Action item: Each entry, from beginning to end, is to be transcribed verbatim.

■ ■ ■ ■ ■

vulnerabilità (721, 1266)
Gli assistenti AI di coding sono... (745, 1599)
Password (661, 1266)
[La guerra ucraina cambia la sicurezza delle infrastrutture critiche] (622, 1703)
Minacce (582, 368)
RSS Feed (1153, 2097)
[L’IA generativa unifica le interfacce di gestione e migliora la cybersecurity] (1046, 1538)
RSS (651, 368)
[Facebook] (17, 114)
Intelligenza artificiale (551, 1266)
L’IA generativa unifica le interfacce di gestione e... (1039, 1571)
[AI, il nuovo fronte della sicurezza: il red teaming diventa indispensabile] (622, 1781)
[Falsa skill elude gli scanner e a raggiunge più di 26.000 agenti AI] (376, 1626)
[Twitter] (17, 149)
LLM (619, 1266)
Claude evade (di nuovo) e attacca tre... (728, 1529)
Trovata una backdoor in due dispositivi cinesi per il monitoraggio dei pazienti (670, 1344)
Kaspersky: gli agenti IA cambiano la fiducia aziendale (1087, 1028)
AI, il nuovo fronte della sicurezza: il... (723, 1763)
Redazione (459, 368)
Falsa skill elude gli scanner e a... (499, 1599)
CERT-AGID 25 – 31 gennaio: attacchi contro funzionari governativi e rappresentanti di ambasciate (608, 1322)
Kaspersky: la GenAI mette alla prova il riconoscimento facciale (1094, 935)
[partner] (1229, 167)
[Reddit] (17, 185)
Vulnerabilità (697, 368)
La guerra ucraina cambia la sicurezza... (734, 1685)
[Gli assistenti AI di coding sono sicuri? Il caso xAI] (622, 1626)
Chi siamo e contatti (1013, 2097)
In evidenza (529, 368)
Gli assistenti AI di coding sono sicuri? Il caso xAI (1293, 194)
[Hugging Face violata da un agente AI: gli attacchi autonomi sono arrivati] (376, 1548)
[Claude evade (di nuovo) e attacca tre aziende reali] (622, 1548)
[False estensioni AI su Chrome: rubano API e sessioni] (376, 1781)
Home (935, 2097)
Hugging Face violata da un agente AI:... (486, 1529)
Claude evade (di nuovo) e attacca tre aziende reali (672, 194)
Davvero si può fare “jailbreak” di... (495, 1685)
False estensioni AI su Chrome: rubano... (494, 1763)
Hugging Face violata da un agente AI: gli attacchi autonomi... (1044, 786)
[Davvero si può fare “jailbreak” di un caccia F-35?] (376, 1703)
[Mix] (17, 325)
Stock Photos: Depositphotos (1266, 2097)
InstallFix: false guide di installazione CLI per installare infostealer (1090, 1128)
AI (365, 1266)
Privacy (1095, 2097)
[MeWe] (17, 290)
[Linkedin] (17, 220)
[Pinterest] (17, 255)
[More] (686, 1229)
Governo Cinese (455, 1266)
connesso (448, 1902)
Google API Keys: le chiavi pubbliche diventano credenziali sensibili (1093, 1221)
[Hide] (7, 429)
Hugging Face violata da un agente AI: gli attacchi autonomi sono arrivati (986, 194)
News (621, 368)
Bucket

■ ■ ■ ■ ■

Response area:
vulnerabilità (721, 1266)
Gli assistenti AI di coding sono... (745, 1599)
Password (661, 1266)
[La guerra ucraina cambia la sicurezza delle infrastrutture critiche] (622, 1703)
Minacce (582, 368)
RSS Feed (1153, 2097)
[L’IA generativa unifica le interfacce di gestione e migliora la cybersecurity] (1046, 1538)
RSS (651, 368)
[Facebook] (17, 114)
Intelligenza artificiale (551, 1266)
L’IA generativa unifica le interfacce di gestione e... (1039, 1571)
[AI, il nuovo fronte della sicurezza: il red teaming diventa indispensabile] (622, 1781)
[Falsa skill elude gli scanner e a raggiunge più di 26.000 agenti AI] (376, 1626)
[Twitter] (17, 149)
LLM (619, 1266)
Claude evade (di nuovo) e attacca tre... (728, 1529)
Trovata una backdoor in due dispositivi cinesi per il monitoraggio dei pazienti (670, 1344)
Kaspersky: gli agenti IA cambiano la fiducia aziendale (1087, 1028)
AI, il nuovo fronte della sicurezza: il... (723, 1763)
Redazione (459, 368)
Falsa skill elude gli scanner e a... (499, 1599)
CERT-AGID 25 – 31 gennaio: attacchi contro funzionari governativi e rappresentanti di ambasciate (608, 1322)
Kaspersky: la GenAI mette alla prova il riconoscimento facciale (1094, 935)
[partner] (1229, 167)
[Reddit] (17, 185)
Vulnerabilità (697, 368)
La guerra ucraina cambia la sicurezza... (734, 1685)
[Gli assistenti AI di coding sono sicuri? Il caso xAI] (622, 1626)
Chi siamo e contatti (1013, 2097)
In evidenza (529, 368)
Gli assistenti AI di coding sono sicuri? Il caso xAI (1293, 194)
[Hugging Face violata da un agente AI: gli attacchi autonomi sono arrivati] (376, 1548)
[Claude evade (di nuovo) e attacca tre aziende reali] (622, 1548)
[False estensioni AI su Chrome: rubano API e sessioni] (376, 1781)
Home (935, 2097)
Hugging Face violata da un agente AI:... (486, 1529)
Claude evade (di nuovo) e attacca tre aziende reali (672, 194)
Davvero si può fare “jailbreak” di... (495, 1685)
False estensioni AI su Chrome: rubano... (494, 1763)
Hugging Face violata da un agente AI: gli attacchi autonomi... (1044, 786)
[Davvero si può fare “jailbreak” di un caccia F-35?] (376, 1703)
[Mix] (17, 325)
Stock Photos: Depositphotos (1266, 2097)
InstallFix: false guide di installazione CLI per installare infostealer (1090, 1128)
AI (365, 1266)
Privacy (1095, 2097)
[MeWe] (17, 290)
[Linkedin] (17, 220)
[Pinterest] (17, 255)
[More] (686, 1229)
Governo Cinese (455, 1266)
connesso (448, 1902)
Google API Keys: le chiavi pubbliche diventano credenziali sensibili (1093, 1221)
[Hide] (7, 429)
Hugging Face violata da un agente AI: gli attacchi autonomi sono arrivati (986, 194)
News (621, 368)
Bucket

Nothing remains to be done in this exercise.